Those on the front lines of family well-being and community safety — caregivers, friends, family members, police officers, doctors, mental health professionals — can recognize the risks of dangerous behavior, and take action.
Risk to self, especially in Nevada County with a significant elderly population, in the form of suicide with a firearm is a heartbreaking reality. Many of us have worried about a person who became despondent and depressed when faced with loss, illness, or loneliness. Access to a loaded firearm makes the opportunity for suicide immediate. A close family member or caregiver, friend or neighbor calling on a police officer to utilize the Gun Violence Restraining Order law to remove access to firearms for up to a year allows for needed medical and professional intervention.

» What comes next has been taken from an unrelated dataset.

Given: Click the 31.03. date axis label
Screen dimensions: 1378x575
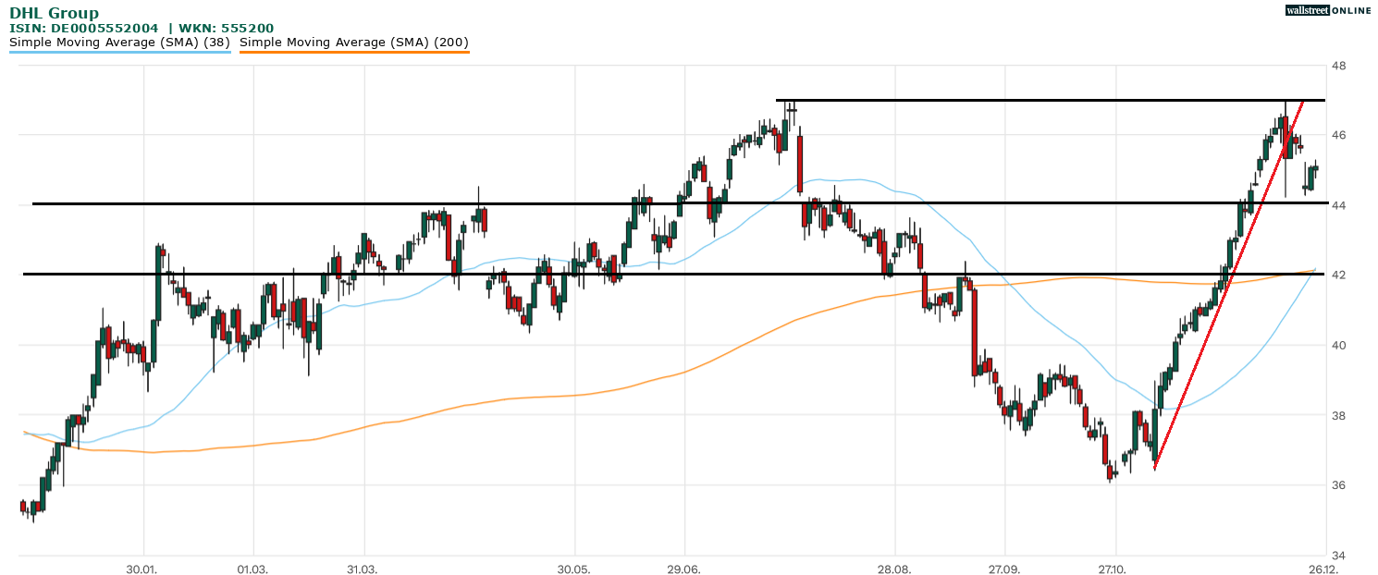Looking at the screenshot, I should pos(364,568).
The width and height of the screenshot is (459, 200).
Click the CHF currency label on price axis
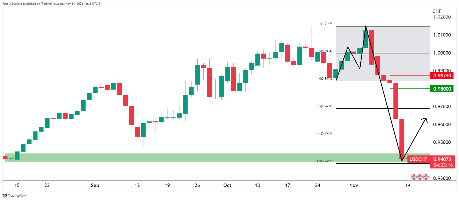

Risk to others can, and all too often does, result in tragedy. Over and over we hear that a person who committed murder with a firearm was in an emotional or mental health crisis and likely to harm others, but until recently they had little recourse to intervene and have firearm access removed. Now there is a solution. California's Gun Violence Restraining Order law was modeled after a law in Connecticut, where it has been most used to prevent suicide by firearm.
The restraining orders in California have been filed in cases of threats of suicide, domestic disputes, dangerous behavior related to alcohol and drug addiction, threats to law enforcement, dangerous behavior related to delusions, and threats to family or community members. Interestingly, the law has been used recently in two counties to disarm suspected terrorists. This law empowers law enforcement since individuals on the Terrorist Watch List do not have a firearm prohibition under either federal or state law.
Family members can find out more about the Gun Violence Restraining Order process and download forms at http://www.courts.ca.gov/33961.htm or at the county court clerk's office or the court's self-help clinic. Any concerned person may contact law enforcement who can petition immediately for an Emergency Temporary Firearms Restraining Order. Additional information can be found at: http://www.courts.ca.gov/documents/gv100info.pdf,
The Gun Violence Restraining Order has the potential to save many lives by enabling the removal of firearms from a dangerous person before a tragedy occurs.
You can always give a gun back, you can't get a life back.
Kathryn Davis lives in Grass Valley.